In the novel, Toto's single most important function is to be a sounding-board for Dorothy, so that she can express her thoughts aloud without talking to herself. In the stage musical (unlike MGM's version), it was impractical to have a trained dog performing various cues, so Toto was written out. Instead, for the stage musical, Dorothy's companion in the cyclone ride from her Kansas farm to Oz was Imogene the cow, played by two panto-style actors in a cow costume. In this movie, we see several 'animals' (including Imogene, and the Cowardly Lion) which are very obviously played by actors in costumes. Toto appears very briefly as a real dog, to be transformed almost immediately by Glinda into an actor in a dog cozzie, courtesy of a Melies-style jump cut. Refreshingly, Dorothy is actually played here by an age-appropriate little girl (more about her later), rather than a too-old teenage Judy Garland in a bust-suppressor.

In the stage musical based on 'The Wonderful Wizard of Oz', the star performers were the comedy team of Fred Stone and David C Montgomery as the Scarecrow and Tin Woodman; they sang comic songs such as "Hurrah for Baffin's Bay" and performed specialities, notably a 'black art' routine in which Stone assembled the various pieces of Montgomery's disconnected Tin Woodman. (After starring in this stage musical, Montgomery died young; Fred Stone went on to play Katharine Hepburn's father in 'Alice Adams'.) Here in this silent film of the stage musical, there's not much singing, but we do see the Scarecrow and Tin Woodman performing a comical dance. The Scarecrow does a very impressive back handspring, made even more impressive because he immediately segues from this into a weird crawling dance with the animal actors.

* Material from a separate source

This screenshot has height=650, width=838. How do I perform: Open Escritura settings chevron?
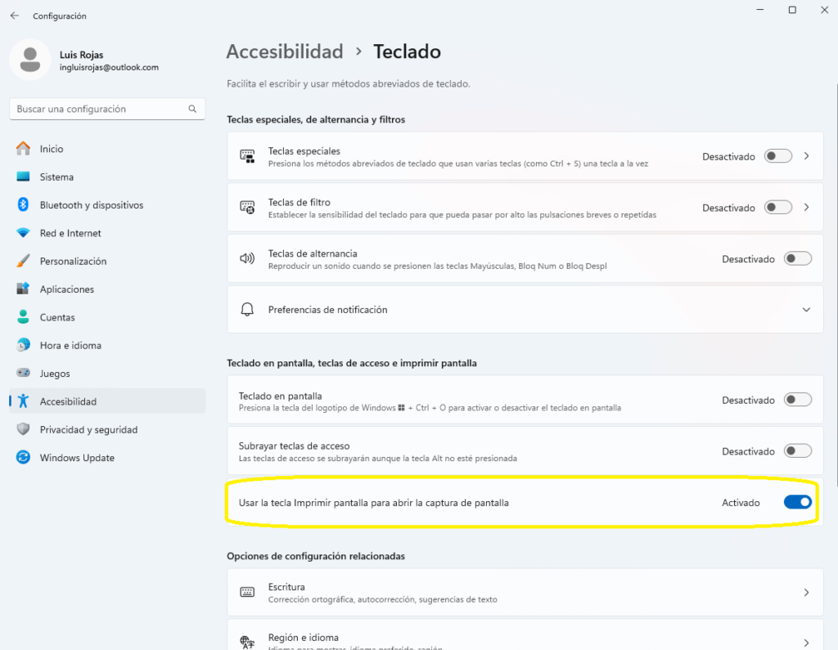point(806,593)
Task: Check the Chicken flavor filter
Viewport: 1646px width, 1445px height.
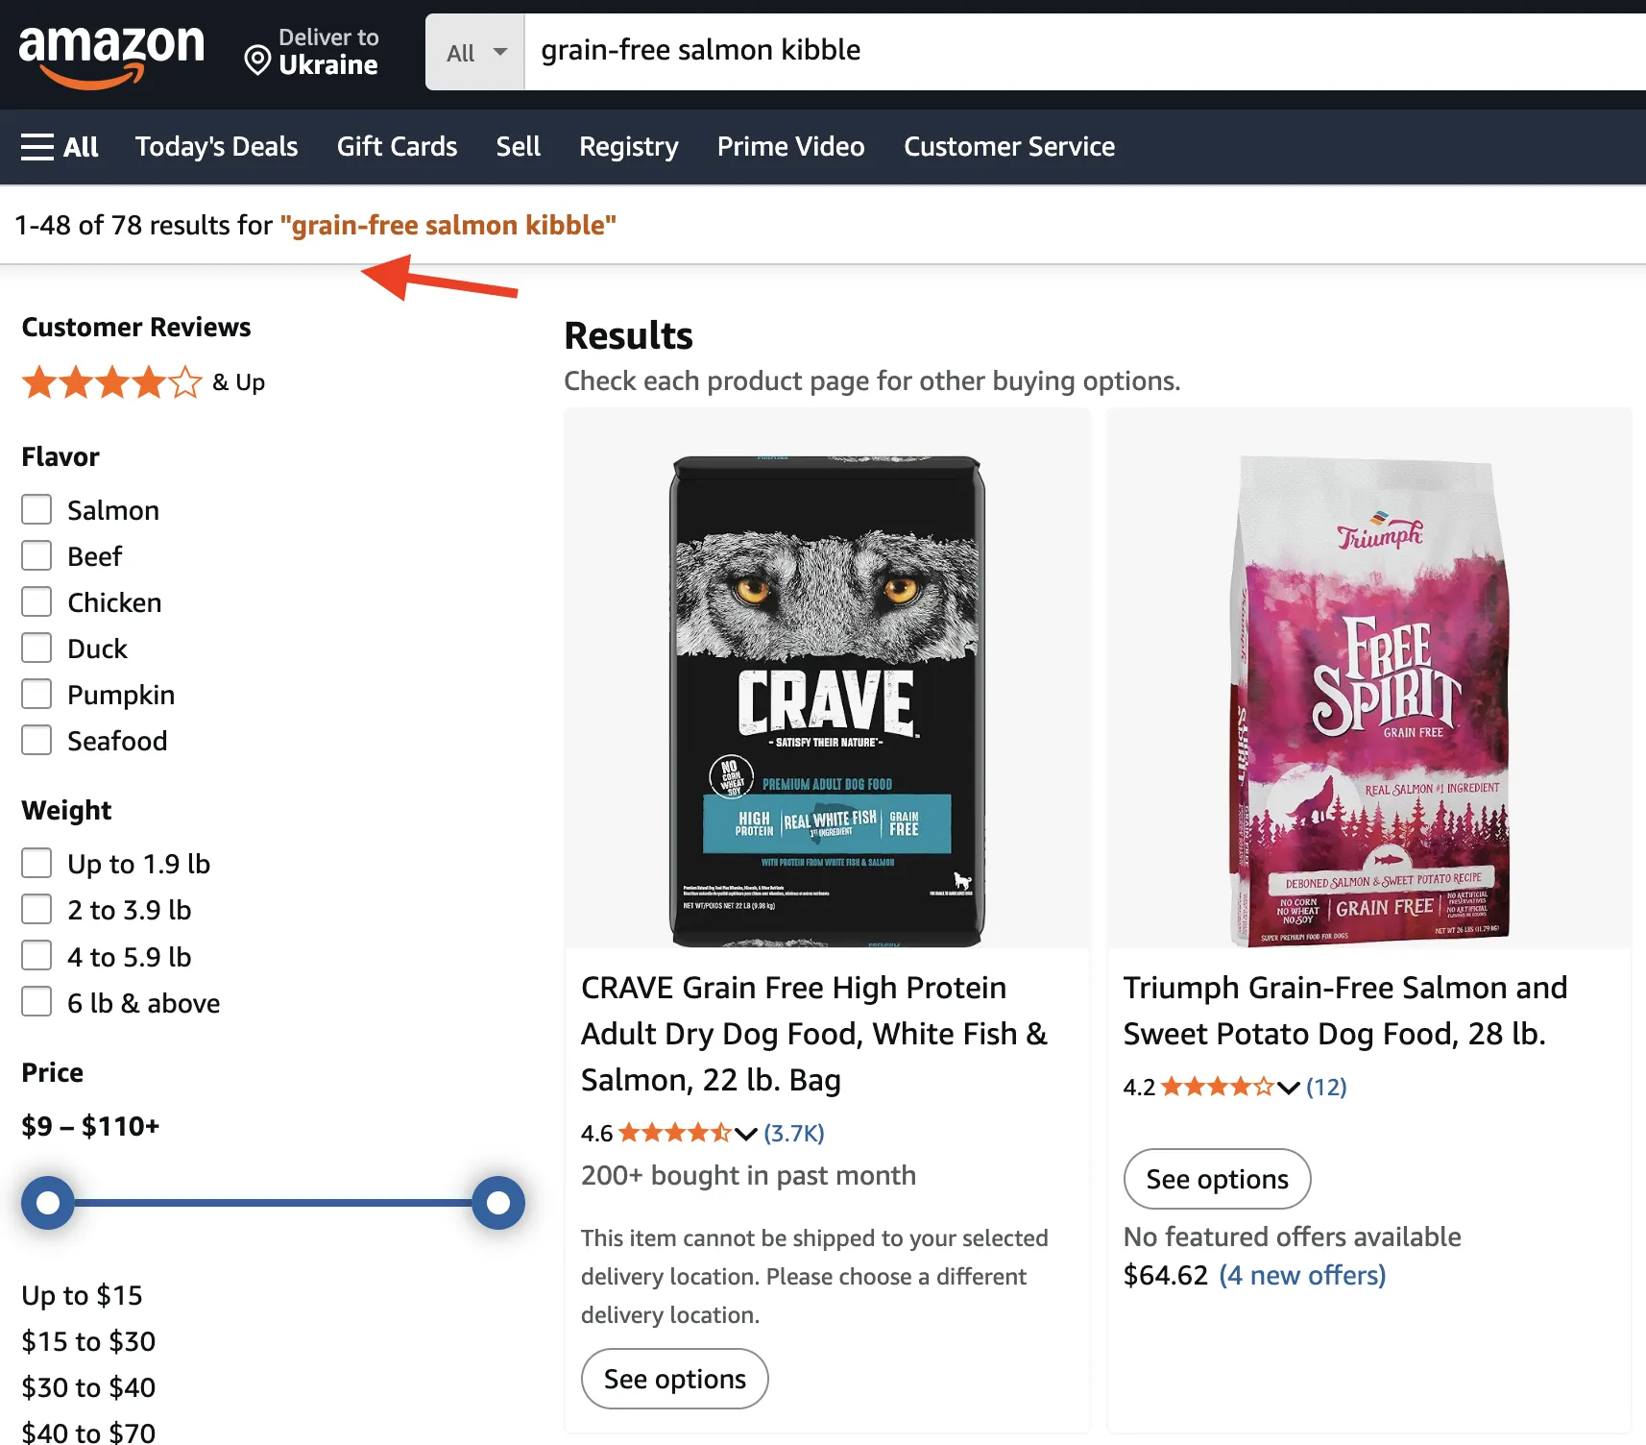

I was astounded to learn that this acrobatic Scarecrow was Robert Z Leonard, a vaudeville performer who'd worked with Lon Chaney, and who later had a long successful career as a film director, well into the talkies era. (He directed Judy Garland and Liza Minnelli in 'In the Good Old Summertime', among other credits.) One tableau sequence in this silent movie puts Dorothy and the Scarecrow in a forest where the trees have sinister faces; I wonder if this sequence inspired the talking-tree sequence in the MGM film. Elsewhere in this 1910 film, we see that Oz has some black residents ... in loincloths, escorting camels.

The charming and delightful Dorothy in this silent film, as I was pleased to discover, is Bebe Daniels, who later did much to inspire British radio audiences during the Blitz. Here, she performs a delightful dance. The nimble Tin Woodman is played by Alvin Wyckoff, who later became a movie cameraman. There are a couple of very impressive stage sets with ensembles of chorus girls in pageboy outfits, and the Melies-like entrance to the Emerald City looks like an enormous human face. I was hugely impressed with the flying effect used here for the villainous Momba the Witch (no, not Mombi from the Oz books: this is Momba with an 'a') and also used here for Glinda; the Glinda in this movie looks vastly more impressive than Billie Burke did as Glinda with that wastebasket on her head. In this silent version, when Dorothy uses a bucket of water to dissolve the wicked witch, I found the results more impressive than what happened in the MGM version. I'll rate this 1910 movie 'The Wonderful Wizard of Oz' a full 10 out of 10. I wish they had filmed the complete stage musical, even without sound.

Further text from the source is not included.